> [Selected text]:
= = =
Walker’s Dictionary

Kim Beil
Unpacking My Library
4 min readSep 15, 2021

Dictionary, dik’shun-a-re. s. a book containing the words of any language, a vocabulary.

Of course, you can catch them [words] and sort them and place them in alphabetical order in dictionaries. But words do not live in dictionaries; they live in the mind.

Virginia Woolf, ‘Craftsmanship,’ 1937.

Walker’s Critical Pronouncing Dictionary and Expositor of the English Language, by John Walker, Boston, 1827 (N. H. Whitaker)

Although Virginia Woolf’s father, Sir Leslie Stephen, was a principal reader for the Oxford English Dictionary, its volumes did not live in her library. Instead, it was her copy of the Concise Oxford Dictionary of Current English that is faded from use, as Rowena Fowler suggests in a dazzling essay on Woolf and lexicography. Woolf’s other English dictionaries were a Webster and a pocket-sized 1869 copy of Walker’s. My copy of Walker’s Critical Pronouncing Dictionary is slightly earlier, from 1827, and printed in Boston, but I’ll take any connection I can get to Virginia Woolf.
= = =
> [Given records]:
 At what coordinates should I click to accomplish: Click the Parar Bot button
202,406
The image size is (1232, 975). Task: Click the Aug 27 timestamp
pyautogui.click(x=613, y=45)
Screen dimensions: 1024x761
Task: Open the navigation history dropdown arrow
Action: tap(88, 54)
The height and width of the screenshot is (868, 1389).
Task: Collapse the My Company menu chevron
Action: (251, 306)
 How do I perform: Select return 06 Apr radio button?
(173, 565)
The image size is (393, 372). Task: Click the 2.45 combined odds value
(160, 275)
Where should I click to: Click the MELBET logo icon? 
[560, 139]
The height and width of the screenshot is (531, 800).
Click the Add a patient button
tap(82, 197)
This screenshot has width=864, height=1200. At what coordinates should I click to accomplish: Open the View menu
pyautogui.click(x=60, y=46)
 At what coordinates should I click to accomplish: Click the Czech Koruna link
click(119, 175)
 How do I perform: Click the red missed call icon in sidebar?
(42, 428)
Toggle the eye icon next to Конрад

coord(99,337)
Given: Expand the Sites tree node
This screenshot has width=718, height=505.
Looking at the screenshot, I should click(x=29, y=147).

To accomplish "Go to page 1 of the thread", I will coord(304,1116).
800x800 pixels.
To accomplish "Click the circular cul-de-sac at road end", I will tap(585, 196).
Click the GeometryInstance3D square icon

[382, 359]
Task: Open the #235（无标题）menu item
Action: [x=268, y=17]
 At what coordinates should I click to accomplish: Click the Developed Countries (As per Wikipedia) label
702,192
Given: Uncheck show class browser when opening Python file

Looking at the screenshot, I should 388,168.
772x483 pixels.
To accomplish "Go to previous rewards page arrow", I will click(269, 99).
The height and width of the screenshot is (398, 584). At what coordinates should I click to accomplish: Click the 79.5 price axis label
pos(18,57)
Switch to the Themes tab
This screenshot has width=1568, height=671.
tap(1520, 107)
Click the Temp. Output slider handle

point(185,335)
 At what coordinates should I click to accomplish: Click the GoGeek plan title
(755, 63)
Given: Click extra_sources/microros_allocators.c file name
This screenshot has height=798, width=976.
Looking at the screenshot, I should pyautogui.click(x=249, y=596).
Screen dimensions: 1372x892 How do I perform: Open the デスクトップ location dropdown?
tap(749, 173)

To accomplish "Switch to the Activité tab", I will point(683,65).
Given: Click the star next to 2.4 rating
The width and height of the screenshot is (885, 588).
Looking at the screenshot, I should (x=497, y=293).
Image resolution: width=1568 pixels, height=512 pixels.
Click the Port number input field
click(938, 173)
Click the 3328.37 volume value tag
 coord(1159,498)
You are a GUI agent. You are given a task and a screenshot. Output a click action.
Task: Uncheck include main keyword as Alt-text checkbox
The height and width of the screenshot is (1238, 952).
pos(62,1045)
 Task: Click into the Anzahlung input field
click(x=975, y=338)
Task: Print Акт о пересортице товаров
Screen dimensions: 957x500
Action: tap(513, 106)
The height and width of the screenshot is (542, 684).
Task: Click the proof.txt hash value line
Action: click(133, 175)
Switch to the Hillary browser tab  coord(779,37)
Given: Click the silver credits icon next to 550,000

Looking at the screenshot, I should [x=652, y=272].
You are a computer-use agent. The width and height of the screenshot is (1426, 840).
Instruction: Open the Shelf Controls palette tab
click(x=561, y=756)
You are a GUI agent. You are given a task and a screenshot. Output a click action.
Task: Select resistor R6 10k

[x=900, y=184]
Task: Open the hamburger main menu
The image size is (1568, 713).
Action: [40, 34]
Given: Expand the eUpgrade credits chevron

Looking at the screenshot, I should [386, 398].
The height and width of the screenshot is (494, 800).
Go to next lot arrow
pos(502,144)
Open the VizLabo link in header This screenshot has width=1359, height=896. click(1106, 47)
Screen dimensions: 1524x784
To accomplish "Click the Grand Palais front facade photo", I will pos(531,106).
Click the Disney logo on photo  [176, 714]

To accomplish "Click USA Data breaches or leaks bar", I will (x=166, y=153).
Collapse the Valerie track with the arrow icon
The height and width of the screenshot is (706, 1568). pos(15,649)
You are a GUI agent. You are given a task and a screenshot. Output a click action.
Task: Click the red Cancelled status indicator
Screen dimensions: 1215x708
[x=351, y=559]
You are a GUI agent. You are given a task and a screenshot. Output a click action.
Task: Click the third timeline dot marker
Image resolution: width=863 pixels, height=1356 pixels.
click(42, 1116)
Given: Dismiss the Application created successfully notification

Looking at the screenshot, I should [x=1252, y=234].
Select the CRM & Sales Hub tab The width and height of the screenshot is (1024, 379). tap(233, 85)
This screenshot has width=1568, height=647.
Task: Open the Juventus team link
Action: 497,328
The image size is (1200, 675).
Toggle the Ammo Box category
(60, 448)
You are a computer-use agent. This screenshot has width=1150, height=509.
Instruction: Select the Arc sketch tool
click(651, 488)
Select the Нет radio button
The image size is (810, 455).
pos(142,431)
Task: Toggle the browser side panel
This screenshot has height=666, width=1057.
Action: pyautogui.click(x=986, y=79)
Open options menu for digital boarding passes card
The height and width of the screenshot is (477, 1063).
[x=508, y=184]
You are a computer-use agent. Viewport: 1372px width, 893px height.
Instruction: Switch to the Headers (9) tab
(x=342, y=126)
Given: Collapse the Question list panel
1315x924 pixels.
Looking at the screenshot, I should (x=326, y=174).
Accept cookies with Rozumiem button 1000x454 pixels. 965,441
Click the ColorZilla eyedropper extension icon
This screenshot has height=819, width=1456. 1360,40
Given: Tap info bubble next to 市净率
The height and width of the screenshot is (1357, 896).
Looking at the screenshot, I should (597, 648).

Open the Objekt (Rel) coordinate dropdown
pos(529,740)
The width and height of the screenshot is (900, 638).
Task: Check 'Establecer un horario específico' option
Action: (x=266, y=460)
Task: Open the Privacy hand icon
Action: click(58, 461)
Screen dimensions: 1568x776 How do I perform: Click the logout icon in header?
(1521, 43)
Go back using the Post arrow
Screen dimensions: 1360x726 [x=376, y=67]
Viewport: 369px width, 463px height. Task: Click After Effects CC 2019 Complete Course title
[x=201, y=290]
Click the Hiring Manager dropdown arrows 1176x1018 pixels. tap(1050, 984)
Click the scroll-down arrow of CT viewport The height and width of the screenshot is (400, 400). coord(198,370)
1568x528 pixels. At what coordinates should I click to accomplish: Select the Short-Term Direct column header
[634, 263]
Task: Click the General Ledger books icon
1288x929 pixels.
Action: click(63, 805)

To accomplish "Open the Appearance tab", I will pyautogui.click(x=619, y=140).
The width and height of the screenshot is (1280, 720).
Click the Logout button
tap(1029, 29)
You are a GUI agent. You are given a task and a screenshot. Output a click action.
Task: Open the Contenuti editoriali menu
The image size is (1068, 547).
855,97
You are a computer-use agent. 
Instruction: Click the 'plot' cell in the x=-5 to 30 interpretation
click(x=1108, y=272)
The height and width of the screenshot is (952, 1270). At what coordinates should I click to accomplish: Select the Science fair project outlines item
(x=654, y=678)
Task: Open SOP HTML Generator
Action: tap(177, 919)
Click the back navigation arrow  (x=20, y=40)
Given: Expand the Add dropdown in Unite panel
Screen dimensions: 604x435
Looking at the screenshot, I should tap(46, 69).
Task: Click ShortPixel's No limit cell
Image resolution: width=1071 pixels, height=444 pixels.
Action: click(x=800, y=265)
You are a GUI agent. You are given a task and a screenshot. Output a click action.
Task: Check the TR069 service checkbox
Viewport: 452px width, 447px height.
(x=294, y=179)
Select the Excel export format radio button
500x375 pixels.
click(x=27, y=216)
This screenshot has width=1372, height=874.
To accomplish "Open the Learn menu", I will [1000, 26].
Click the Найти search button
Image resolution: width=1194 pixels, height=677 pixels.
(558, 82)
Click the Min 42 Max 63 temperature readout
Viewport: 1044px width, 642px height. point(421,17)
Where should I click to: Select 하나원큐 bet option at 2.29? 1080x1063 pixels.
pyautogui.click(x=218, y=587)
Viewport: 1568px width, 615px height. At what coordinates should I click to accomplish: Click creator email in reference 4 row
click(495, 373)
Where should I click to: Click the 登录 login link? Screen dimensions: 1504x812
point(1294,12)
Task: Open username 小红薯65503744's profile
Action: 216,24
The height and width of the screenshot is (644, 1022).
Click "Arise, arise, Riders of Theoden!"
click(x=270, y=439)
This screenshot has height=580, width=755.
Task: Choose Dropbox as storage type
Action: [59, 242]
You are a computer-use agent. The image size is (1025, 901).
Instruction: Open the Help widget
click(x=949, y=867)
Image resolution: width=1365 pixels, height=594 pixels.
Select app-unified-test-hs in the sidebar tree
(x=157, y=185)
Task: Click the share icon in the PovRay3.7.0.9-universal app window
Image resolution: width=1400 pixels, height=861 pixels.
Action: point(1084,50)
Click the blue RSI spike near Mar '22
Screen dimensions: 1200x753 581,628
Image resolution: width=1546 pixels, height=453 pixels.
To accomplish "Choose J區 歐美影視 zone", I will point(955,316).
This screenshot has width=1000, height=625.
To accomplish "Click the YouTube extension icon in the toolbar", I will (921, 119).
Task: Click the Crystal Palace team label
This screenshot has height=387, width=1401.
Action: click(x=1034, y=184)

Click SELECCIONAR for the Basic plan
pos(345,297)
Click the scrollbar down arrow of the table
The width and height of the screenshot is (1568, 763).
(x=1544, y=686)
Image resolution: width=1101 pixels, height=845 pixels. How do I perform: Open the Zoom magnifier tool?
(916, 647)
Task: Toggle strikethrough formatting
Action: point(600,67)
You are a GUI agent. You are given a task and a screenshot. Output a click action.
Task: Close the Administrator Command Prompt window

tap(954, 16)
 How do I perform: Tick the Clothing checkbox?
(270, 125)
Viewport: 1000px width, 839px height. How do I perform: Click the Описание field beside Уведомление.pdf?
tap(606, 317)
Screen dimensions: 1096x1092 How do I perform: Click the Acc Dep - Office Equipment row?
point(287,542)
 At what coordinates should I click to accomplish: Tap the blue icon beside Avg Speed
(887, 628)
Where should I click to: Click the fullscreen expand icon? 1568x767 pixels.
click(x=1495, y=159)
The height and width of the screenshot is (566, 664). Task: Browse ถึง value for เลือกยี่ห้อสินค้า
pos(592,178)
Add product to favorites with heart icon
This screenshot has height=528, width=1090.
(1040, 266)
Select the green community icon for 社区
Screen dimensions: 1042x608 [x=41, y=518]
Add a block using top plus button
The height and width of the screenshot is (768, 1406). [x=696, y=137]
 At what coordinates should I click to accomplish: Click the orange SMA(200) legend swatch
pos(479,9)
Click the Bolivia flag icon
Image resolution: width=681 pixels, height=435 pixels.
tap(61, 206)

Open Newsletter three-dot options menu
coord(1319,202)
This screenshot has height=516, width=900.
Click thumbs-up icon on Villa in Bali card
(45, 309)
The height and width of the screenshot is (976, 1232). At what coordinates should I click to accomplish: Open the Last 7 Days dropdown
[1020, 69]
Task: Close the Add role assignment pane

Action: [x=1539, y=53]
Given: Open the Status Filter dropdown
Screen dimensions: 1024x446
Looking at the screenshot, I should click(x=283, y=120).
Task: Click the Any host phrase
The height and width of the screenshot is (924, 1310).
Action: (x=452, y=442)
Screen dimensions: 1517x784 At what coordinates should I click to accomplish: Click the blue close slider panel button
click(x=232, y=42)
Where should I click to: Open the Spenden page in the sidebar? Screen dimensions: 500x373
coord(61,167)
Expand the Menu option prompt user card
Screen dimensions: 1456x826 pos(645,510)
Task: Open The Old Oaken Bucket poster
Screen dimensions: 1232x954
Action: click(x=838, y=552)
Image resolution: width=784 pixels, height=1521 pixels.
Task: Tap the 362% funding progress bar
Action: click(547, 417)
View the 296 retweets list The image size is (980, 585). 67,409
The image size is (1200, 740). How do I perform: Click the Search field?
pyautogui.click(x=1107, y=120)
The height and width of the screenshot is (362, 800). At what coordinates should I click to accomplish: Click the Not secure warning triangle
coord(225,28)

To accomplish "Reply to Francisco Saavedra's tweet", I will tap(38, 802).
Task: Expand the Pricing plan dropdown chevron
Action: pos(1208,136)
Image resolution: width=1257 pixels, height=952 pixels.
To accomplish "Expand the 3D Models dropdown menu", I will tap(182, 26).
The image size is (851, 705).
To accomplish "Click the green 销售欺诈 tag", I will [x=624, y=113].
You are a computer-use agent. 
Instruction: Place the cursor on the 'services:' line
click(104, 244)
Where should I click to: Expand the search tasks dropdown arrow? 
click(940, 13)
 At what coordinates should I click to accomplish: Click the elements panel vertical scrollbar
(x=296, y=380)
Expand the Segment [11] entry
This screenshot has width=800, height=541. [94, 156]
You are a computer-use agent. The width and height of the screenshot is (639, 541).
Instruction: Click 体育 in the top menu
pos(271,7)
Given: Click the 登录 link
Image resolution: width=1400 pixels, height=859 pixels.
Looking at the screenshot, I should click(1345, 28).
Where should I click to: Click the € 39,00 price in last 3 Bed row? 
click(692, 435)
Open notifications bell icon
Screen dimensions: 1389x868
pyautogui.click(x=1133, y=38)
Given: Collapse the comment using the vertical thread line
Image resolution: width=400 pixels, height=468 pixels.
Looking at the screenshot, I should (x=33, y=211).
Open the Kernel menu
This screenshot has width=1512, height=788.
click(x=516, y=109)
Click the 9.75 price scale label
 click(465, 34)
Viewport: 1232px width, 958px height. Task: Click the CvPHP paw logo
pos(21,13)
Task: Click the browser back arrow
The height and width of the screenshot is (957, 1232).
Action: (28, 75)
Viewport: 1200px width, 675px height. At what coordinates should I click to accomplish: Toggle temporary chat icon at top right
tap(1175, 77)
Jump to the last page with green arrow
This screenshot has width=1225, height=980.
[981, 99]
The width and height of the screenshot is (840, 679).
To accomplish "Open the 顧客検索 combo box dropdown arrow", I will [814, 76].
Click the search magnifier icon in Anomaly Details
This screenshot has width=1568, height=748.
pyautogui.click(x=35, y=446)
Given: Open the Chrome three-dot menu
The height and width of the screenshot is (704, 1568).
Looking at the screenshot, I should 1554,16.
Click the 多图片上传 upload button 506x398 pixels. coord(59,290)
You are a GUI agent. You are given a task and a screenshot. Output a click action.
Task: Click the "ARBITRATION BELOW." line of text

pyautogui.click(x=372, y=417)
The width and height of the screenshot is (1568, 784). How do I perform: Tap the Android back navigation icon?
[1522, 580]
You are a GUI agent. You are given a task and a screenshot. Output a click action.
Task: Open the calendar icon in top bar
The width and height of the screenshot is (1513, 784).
= = =
> [Set exercise]: Continue the essay on Walker's Critical Pronouncing Dictionary from the point where it stops.

> [Output of the task]:
John ‘Elocution’ Walker was an eighteenth-century Englishman who did his level best to insure the ‘proper’ pronunciation of the language; no matter where in the Commonwealth it was spoken, Walker insisted that the English accent should sound like an elite Londoner’s. His pronunciation dictionaries included a system of numbers and diacritics to emphasis vowel length and syllable stresses. One-line definitions seemed almost an afterthought [def. reflection after the act].

These books underlined Woolf’s commitment to living language. In a 1937 essay, “Craftsmanship,” which she delivered on-air for the BBC, Woolf doesn’t practice any dictionary worship. No idle browsing, nor reaching for antiquarian words, like Auden. But, her accent is a textbook example of Received Pronunciation English, also described as BBC English, because it was identified in 1922 as the broadcasters’ chosen diction. It was the Walker’s of its time: the English of cultured Londoners [def. the act of cultivation; art of improvement and melioration].

Woolf’s language on the page is much more distinctive, but as she emphasized in “Craftsmanship,” this is more a result of how words cling together, than of her minting new ones or time-traveling for old ones. Woolf seems to shake up all the words she has to see where they land, cross-pollinating them, as when she describes eyes “ajar,” or portmanteauing them, as in “scrolloping.” [def. Fanciful formation by Virginia Woolf, probably combining scroll n., lollop v., etc.]

In “Craftsmanship,” Woolf anthropomorphizes words; she values them for their recalcitrance, their fickleness and outright resistance. A dictionary habit would tame them. Writing would be like hunting in a zoo. She said:

We pin them [words] down to one meaning, their useful meaning, the meaning which makes us catch the train, the meaning which makes us pass the examination. And when words are pinned down they fold their wings and die.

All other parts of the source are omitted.